Jahrling worked alongside both the state and national institutes in a decade-and-a-half of coaching in Australia, and says he has been involved in planning meetings in relation to setting up one here. He says a lot of the testing and support structures top athletes need just don't exist in Ireland at the moment.
What about the National Coaching and Training Centre (NCTC) in Limerick? "There are some clear shortfalls in the system. We have spoken about it, and we can only give our input and say what we think should be done, and how to learn from other countries.
"At the moment we are just not at the same level as the higher developed sports nations in the world. If we want to get medals we have to catch up to them to a certain degree."
So we're at the level where top nations were 10 years ago?
"Ten?" he asks. "In our sport, in biomechanics for example, we don't do any testing with our athletes. The first biomechanics systems were around at the end of the 1960s. Yes, the end of the '60s. And it's now 2006.
"I want to know what my athletes are doing in the boat. I mean mechanically. At the moment I'm just using my eyes and a stopwatch. That's what people were doing in the 1950s and 1960s."
Jahrling is happy with the grants given to rowers.
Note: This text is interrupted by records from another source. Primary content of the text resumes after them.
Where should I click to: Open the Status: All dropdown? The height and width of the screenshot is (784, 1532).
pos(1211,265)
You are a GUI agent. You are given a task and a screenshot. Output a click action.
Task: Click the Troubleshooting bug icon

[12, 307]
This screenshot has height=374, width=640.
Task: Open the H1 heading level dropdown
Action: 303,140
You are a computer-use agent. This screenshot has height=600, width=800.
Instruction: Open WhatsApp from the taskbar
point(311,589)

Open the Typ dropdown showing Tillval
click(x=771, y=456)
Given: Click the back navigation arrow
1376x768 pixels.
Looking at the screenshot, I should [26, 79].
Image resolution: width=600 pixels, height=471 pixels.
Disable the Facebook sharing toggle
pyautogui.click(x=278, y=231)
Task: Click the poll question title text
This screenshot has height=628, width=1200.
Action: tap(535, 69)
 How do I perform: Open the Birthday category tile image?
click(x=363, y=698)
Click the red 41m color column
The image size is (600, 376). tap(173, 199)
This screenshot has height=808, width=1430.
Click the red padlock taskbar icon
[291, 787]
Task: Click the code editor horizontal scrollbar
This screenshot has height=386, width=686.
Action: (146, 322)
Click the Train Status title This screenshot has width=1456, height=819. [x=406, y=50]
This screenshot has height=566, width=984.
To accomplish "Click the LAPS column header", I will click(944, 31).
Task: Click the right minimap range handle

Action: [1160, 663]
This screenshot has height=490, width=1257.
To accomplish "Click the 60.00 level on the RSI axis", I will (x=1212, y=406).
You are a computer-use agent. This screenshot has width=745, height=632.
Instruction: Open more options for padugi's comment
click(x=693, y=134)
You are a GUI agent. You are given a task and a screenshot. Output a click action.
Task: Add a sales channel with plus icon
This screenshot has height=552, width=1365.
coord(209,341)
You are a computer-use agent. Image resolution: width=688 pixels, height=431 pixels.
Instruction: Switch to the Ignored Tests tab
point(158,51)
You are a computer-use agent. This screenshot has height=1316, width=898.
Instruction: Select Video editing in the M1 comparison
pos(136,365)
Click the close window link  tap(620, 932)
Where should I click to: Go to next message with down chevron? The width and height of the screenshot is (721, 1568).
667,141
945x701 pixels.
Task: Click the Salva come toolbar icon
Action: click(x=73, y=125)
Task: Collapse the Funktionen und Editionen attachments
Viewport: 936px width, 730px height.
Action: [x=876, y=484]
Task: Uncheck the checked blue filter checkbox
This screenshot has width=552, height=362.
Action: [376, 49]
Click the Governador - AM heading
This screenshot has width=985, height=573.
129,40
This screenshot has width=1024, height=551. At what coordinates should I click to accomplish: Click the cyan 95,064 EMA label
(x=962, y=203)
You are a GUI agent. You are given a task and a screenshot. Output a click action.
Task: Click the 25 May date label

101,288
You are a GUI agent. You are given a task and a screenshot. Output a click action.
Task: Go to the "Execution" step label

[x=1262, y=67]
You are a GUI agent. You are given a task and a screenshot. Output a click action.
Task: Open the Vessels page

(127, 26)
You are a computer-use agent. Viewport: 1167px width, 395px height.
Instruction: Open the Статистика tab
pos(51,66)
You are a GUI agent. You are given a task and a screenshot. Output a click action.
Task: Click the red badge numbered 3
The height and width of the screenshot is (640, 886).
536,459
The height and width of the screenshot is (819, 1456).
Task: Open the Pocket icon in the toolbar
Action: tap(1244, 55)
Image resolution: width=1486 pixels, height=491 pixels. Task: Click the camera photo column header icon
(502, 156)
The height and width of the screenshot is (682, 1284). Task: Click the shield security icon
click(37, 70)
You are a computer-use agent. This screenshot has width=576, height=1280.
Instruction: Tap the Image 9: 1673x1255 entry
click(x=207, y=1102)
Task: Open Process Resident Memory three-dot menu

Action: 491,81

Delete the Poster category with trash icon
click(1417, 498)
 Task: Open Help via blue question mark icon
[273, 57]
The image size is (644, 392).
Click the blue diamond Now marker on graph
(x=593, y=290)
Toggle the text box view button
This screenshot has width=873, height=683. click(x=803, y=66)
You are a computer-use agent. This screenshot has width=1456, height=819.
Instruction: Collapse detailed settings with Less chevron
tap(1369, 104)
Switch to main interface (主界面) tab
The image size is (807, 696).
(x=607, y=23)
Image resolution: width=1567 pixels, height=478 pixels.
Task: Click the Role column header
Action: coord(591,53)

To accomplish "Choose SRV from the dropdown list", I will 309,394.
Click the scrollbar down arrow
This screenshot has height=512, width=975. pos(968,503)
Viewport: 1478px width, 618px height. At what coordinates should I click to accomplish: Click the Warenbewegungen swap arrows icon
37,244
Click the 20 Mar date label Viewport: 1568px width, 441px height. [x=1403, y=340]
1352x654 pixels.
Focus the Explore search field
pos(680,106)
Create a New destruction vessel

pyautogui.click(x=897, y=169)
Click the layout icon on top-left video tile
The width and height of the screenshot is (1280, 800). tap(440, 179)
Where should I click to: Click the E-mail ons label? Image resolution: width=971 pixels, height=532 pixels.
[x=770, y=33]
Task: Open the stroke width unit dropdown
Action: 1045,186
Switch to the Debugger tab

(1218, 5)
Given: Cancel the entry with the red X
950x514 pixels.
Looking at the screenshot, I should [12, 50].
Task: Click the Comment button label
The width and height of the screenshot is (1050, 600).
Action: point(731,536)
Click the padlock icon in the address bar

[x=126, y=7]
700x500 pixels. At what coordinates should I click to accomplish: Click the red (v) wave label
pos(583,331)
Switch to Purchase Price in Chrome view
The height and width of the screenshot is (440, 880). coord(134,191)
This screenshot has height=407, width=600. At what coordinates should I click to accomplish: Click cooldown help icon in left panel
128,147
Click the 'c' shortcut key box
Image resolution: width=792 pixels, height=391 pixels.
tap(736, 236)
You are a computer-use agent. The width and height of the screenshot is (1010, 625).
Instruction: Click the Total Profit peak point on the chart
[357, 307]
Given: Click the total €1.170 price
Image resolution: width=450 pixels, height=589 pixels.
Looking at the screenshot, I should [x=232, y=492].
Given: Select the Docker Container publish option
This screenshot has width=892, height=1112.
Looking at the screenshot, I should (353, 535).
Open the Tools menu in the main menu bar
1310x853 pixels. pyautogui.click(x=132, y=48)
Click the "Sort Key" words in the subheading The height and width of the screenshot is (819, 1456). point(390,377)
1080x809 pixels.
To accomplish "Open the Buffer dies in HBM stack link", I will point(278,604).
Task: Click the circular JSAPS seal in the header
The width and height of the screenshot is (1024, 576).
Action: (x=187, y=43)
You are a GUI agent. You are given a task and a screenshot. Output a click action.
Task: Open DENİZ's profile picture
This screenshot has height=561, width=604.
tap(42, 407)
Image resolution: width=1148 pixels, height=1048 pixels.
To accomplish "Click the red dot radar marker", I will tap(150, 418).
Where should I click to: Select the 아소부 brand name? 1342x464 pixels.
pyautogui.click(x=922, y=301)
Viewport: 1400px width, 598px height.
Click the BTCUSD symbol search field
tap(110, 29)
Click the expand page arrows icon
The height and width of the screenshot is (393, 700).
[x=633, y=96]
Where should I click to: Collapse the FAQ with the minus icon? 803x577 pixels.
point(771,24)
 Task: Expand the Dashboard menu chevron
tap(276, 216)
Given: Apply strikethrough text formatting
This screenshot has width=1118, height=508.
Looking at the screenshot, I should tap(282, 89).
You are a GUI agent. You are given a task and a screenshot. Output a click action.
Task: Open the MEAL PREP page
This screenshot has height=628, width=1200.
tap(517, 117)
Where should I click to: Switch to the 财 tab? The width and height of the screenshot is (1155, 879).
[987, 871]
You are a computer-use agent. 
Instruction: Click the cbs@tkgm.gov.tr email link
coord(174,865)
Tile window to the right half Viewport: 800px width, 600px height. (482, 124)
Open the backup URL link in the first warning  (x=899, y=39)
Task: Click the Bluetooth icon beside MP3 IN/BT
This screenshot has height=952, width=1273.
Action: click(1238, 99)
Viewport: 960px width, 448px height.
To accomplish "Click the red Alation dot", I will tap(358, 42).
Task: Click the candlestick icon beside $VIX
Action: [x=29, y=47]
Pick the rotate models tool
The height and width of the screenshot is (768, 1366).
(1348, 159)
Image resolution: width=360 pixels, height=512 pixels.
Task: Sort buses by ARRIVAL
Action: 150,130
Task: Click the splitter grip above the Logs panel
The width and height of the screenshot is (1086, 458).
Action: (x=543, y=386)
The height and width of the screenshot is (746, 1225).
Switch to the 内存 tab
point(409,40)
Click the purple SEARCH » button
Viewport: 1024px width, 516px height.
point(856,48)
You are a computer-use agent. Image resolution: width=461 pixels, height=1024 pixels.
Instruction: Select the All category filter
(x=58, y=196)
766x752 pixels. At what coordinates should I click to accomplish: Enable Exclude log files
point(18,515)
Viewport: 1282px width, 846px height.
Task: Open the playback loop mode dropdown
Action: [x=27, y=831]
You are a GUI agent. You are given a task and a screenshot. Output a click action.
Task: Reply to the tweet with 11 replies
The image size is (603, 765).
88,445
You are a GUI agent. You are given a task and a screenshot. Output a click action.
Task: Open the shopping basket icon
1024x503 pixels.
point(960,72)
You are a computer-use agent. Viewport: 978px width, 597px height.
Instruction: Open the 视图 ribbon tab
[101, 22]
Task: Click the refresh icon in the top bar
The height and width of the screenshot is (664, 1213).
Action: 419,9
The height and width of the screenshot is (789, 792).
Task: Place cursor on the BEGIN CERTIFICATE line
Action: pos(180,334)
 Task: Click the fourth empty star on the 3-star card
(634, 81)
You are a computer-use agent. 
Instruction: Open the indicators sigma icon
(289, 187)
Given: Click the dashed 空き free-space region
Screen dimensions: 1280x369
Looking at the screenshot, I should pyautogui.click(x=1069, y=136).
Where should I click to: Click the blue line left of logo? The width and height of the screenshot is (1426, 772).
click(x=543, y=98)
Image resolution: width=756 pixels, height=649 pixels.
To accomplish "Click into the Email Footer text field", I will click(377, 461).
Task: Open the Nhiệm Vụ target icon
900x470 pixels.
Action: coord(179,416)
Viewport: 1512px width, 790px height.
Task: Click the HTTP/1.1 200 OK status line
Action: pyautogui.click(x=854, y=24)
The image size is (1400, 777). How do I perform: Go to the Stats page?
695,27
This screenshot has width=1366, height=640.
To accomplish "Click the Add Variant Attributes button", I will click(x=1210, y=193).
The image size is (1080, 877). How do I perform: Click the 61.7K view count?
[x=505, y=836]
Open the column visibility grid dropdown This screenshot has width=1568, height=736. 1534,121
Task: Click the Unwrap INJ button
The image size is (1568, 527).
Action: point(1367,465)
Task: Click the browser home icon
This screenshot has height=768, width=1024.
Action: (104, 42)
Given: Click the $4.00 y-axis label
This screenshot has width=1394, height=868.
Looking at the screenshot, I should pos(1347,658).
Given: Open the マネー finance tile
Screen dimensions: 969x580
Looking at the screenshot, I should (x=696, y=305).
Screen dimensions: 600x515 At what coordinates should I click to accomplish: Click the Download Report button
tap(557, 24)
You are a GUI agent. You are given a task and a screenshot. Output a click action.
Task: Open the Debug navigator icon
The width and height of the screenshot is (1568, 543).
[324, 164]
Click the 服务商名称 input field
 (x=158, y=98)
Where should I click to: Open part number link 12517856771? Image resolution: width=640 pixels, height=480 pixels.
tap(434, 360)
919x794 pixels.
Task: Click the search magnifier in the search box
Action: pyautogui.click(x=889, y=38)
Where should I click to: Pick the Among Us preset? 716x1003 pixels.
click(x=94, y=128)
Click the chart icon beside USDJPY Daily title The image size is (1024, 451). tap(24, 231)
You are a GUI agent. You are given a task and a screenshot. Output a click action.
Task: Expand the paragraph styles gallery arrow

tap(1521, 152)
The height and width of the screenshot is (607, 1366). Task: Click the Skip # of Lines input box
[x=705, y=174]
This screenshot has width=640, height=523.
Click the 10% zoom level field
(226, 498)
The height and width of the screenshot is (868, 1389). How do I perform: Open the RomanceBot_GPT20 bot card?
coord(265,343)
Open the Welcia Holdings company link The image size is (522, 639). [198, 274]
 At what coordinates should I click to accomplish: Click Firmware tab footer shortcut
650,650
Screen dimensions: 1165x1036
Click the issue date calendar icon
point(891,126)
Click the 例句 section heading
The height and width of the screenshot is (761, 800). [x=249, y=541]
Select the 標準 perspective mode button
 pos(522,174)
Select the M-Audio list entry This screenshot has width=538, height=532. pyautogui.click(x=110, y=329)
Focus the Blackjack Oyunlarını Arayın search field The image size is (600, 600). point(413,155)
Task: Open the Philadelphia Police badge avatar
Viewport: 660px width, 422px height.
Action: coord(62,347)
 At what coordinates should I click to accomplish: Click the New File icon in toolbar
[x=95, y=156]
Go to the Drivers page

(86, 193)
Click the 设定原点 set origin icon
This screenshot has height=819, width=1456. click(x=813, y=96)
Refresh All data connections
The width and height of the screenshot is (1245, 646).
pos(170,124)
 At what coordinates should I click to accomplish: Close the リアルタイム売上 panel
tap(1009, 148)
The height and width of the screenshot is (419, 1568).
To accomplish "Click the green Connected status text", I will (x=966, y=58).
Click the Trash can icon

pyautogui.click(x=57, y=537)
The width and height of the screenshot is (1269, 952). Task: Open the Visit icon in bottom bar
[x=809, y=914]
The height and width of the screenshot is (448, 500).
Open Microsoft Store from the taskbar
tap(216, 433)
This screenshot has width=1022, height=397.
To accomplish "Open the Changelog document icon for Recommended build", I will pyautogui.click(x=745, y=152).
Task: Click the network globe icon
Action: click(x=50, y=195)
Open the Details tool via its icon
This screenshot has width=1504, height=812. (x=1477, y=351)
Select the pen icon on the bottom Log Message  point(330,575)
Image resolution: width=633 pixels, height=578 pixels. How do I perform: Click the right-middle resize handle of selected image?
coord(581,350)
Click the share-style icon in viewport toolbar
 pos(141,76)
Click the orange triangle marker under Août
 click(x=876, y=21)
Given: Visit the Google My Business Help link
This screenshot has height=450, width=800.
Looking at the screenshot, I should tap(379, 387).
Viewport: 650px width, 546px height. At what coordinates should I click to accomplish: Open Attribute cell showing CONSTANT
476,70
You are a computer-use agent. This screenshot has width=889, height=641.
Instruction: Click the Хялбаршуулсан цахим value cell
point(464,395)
Sam Lynch and Gearoid Towey, who have not been voted grants, are training under him this year, although Lynch's heavy workload as a trainee doctor may be a factor in his programme. "It's very early yet," Jahrling adds.
He has drawn criticism from club sources for drawing too many athletes into his system, but Jahrling says athletes who want to excel are going to focus on this process. He stages his trials to fit the international calendar.
Some rumours say he intends to take a huge team to the World Championships in Eton in August. "Someone knows more than I do," he says. "There is too much talk. People talk too much and don't do enough."